Dataset entries

>>

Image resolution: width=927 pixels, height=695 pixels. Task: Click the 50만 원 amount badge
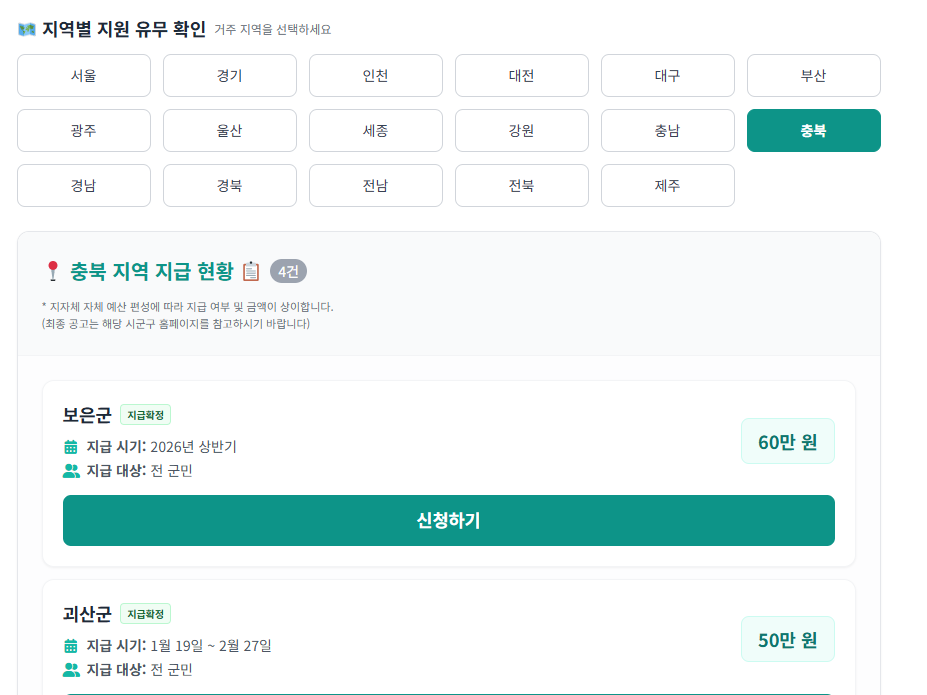[788, 640]
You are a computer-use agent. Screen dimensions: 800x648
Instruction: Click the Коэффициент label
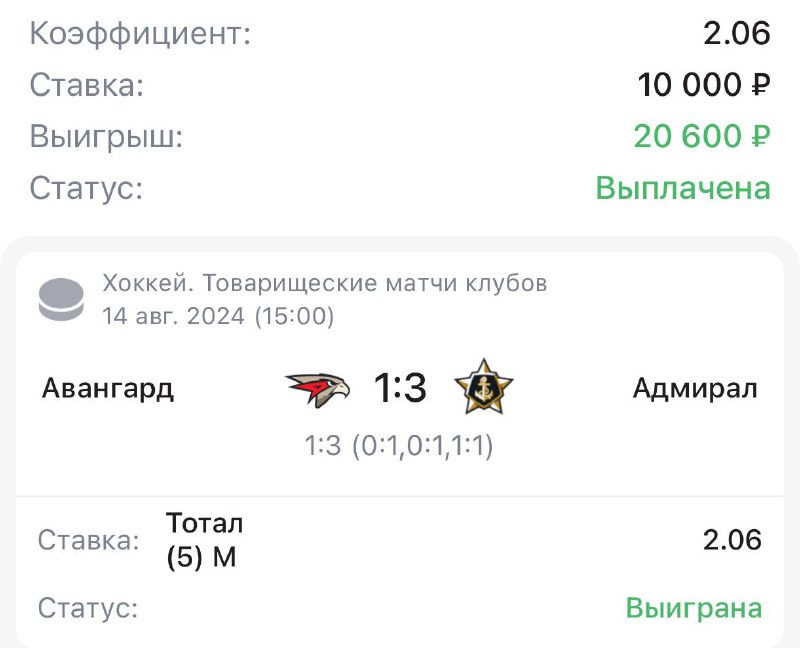(x=140, y=34)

<<

**Task objective:** Excluding the pictures, transcribe all of the entries exactly.

**Written answer:**
Image resolution: width=927 pixels, height=695 pixels. Task: Click the 50만 원 amount badge
[788, 640]
You are a computer-use agent. Screen dimensions: 800x648
Instruction: Click the Коэффициент label
(x=140, y=34)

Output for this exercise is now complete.